Mais soudain il tendit l’oreille, puis, la mine féroce, il s’élança et disparut derrière les arbres, dans un nuage de fumée.

— Qui est-ce qui a bien pu attacher son cheval à ce pommier ? — l’entendit-on crier tout à coup d’une voix navrante et désespérée. — Quel est le misérable, quel est le vaurien qui a osé... Oh ! mon Dieu, mon Dieu ! voilà qu’ils me l’ont gâté, abîmé, perdu ! Oh ! mon pauvre jardin, c’en est fait de lui ! Mon Dieu !... Mon Dieu ! ..

Lorsqu’il rejoignit enfin Kovrine, il avait la figure décomposée, comme si quelqu’un venait de lui faire un affront.

— Impossible de vivre avec ces idiots ! cria-t-il presque en pleurant et les bras grands ouverts. — Cet imbécile d’Ivan, après avoir toute la nuit transporté du fumier, n’a-t-il pas fini par attacher son cheval à un de mes plus beaux arbres ?... Et il faut voir comme ce butor avait serré les guides, si bien que l’écorce en a crevé à trois endroits ! Qu’en dis-tu, hein ?... Je lui adresse la parole, et lui, il reste comme une bûche, en secouant les oreilles... Les pendre, — ce ne serait pas encore assez !

Un peu calmé, le bonhomme pressa Kovrine contre son cœur et l’embrassa tendrement sur les deux joues.

— Eh bien, tant mieux, tant mieux !... murmura-t-il comme s’il reprenait la causerie interrompue. Je suis très heureux de te voir chez moi... Je te remercie.
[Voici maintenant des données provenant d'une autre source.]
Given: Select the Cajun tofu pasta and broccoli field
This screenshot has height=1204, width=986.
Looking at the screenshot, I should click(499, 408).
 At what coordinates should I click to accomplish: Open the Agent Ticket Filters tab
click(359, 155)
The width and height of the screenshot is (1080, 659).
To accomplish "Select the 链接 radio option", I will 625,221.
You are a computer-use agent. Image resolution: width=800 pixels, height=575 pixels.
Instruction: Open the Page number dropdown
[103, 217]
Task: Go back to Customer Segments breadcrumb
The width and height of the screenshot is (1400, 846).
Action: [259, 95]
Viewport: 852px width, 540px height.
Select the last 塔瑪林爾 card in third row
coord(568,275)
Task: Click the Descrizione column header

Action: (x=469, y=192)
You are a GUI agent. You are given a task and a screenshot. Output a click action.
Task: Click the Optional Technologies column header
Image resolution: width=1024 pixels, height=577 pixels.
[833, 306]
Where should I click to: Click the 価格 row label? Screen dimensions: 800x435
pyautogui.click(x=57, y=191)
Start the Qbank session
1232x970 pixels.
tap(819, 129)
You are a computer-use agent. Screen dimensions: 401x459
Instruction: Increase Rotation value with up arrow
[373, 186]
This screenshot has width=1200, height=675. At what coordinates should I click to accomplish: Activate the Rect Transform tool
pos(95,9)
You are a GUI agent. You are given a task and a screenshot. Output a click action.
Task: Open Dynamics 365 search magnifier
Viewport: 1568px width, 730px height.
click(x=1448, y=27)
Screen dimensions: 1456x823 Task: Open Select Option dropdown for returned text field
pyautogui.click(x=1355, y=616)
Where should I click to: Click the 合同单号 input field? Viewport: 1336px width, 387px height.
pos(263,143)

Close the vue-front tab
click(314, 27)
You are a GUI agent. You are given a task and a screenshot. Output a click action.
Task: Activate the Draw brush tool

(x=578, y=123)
Après quoi il poursuivit, de son allure sautillante et avec le même air affairé, l’inspection de son jardin. Il montrait à son ancien élève toutes les orangeries, les serres chaudes, les potagers et enfin ses deux ruchers d’abeilles qu’il appelait lui-même « la merveille de notre siècle ».

Pendant qu’ils marchaient de la sorte, le soleil s’était levé ; il éclairait maintenant le jardin de sa vive et chaude lumière. En prévoyant une longue journée claire et joyeuse, Kovrine songea que le mois de mai commençait à peine et qu’il avait devant lui toute la saison d’été aussi claire, aussi joyeuse et aussi longue : tout a coup il sentit son cœur dilaté par un sentiment de jeune allégresse, le même sentiment qu’il éprouvait dans son enfance alors qu’il jouait par les allées de ce jardin. À son tour il s’approcha du vieillard et l’embrassa avec effusion.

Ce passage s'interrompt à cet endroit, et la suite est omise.